Copy out every one of the records below word for word, leaving out the pictures.
************
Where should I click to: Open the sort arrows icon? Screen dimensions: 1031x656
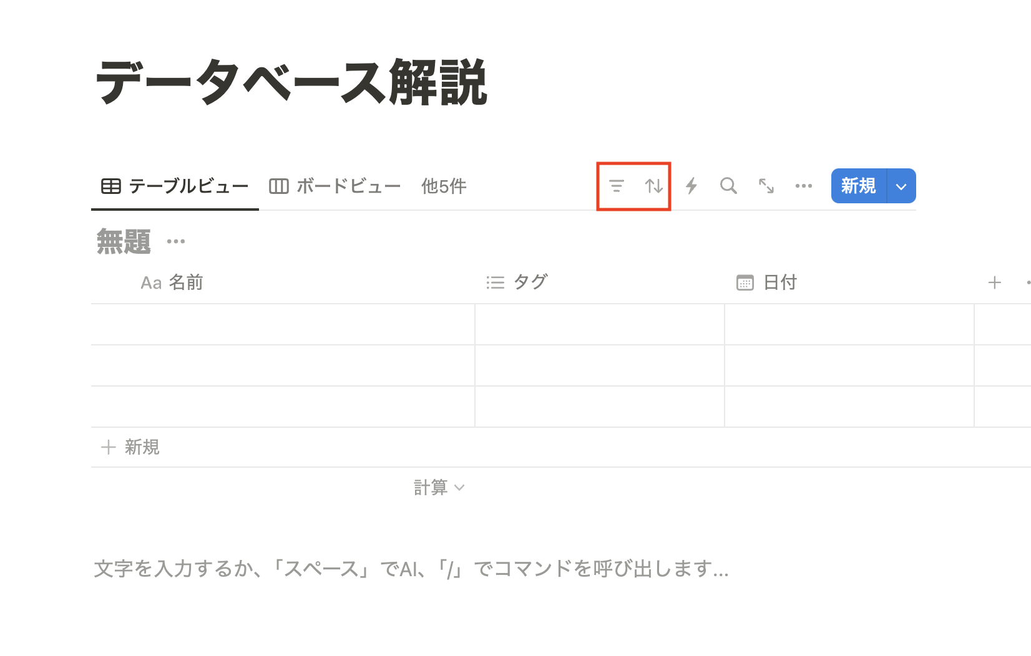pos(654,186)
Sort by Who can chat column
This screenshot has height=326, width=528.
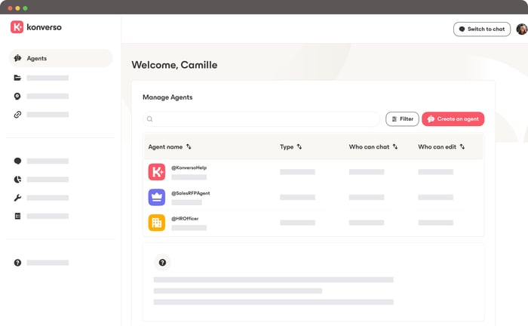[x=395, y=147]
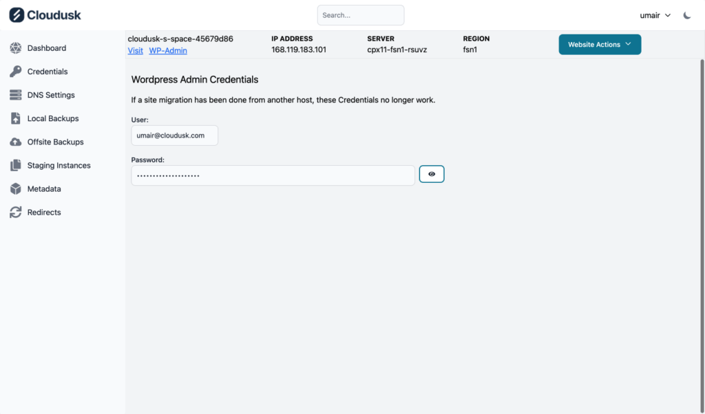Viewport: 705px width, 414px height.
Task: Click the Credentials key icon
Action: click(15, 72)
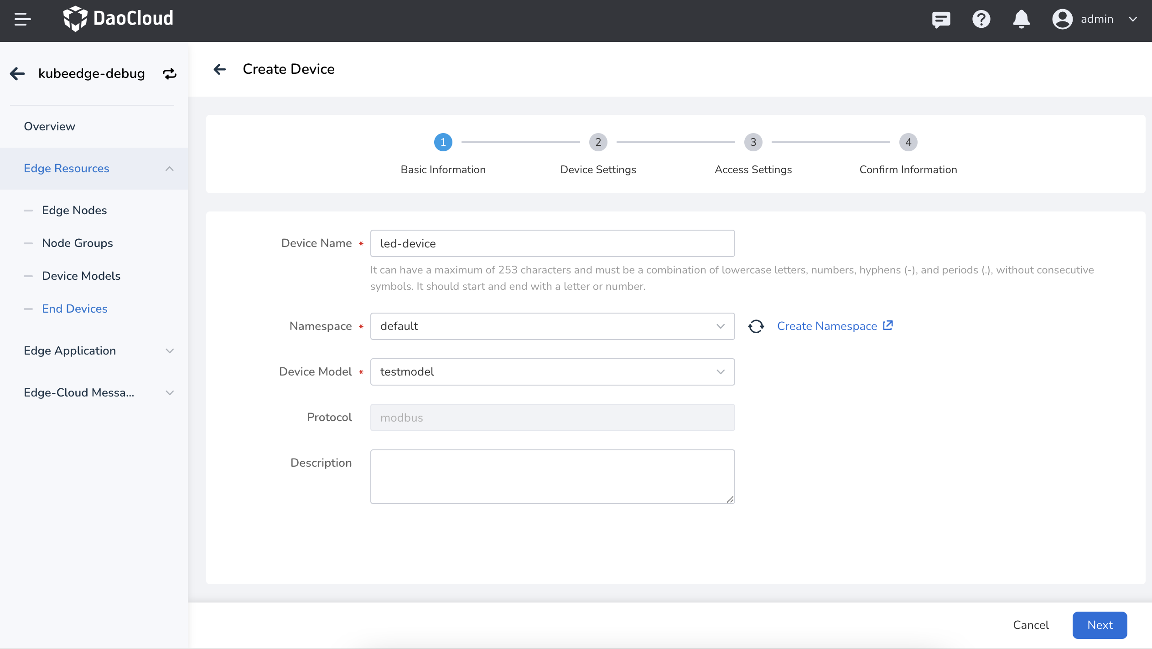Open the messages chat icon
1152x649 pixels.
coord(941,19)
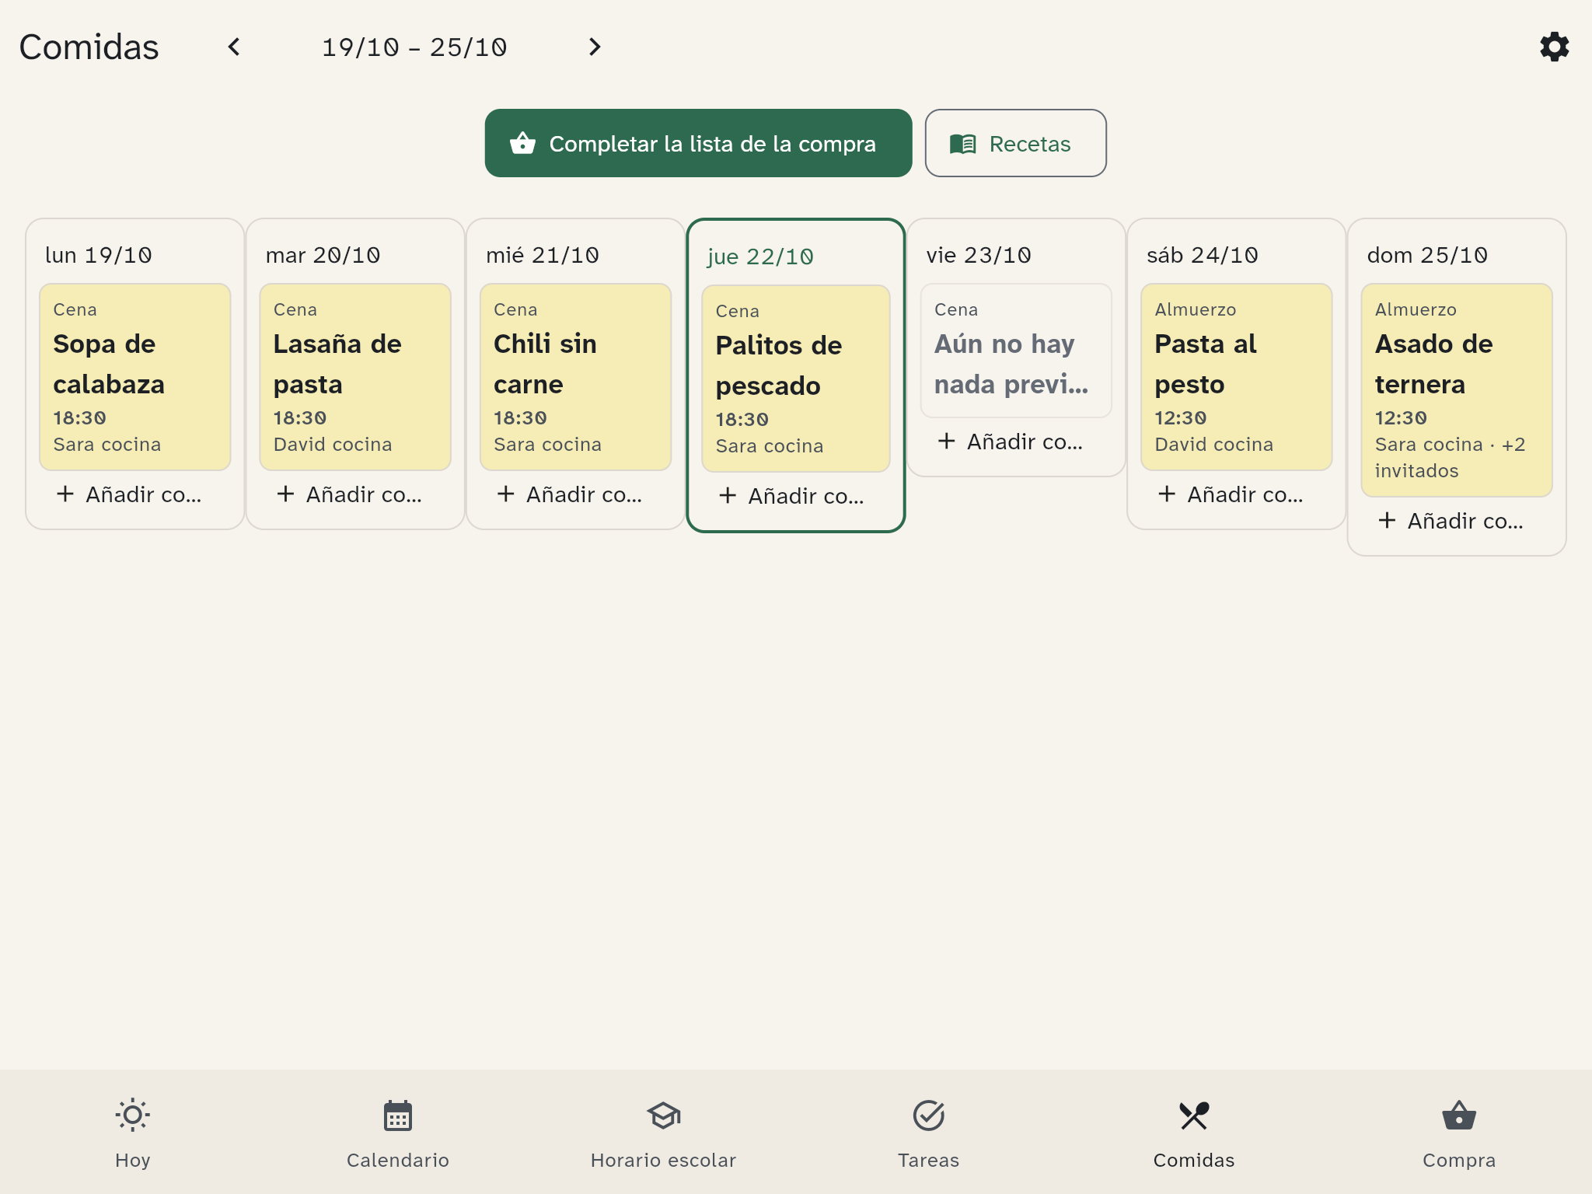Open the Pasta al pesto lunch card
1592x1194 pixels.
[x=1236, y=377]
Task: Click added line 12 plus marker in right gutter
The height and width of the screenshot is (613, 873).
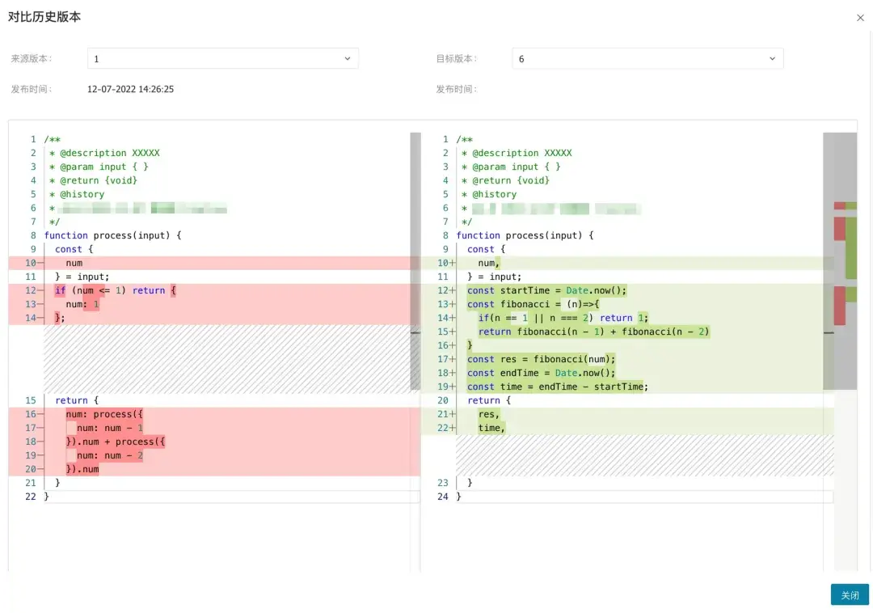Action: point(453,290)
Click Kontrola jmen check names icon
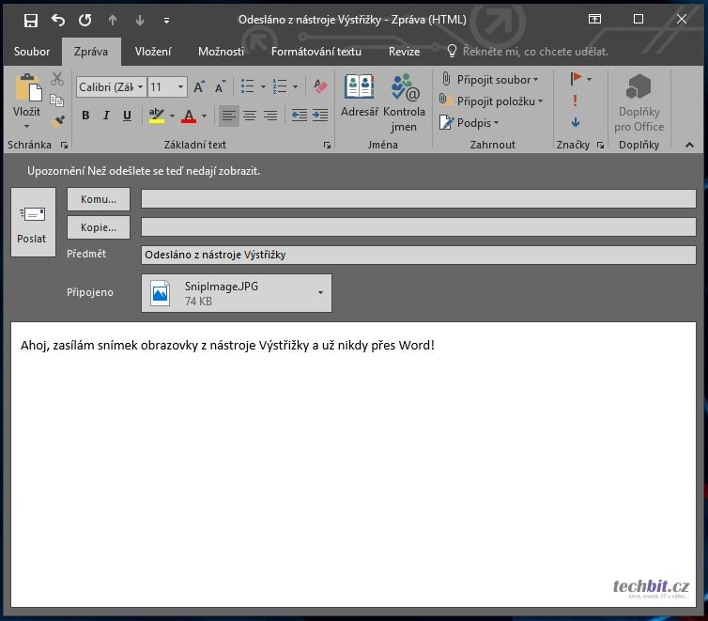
************
## Complete response
Where should I click to: Open the sort arrows icon? Screen dimensions: 1031x656
pos(654,186)
Sort by Who can chat column
This screenshot has height=326, width=528.
[x=395, y=147]
Viewport: 705px width, 414px height.
Task: Click the Credentials key icon
Action: click(15, 72)
Open the messages chat icon
1152x649 pixels.
coord(941,19)
Open the Pasta al pesto lunch card
1592x1194 pixels.
[x=1236, y=377]
Task: Click added line 12 plus marker in right gutter
The height and width of the screenshot is (613, 873).
Action: point(453,290)
Click Kontrola jmen check names icon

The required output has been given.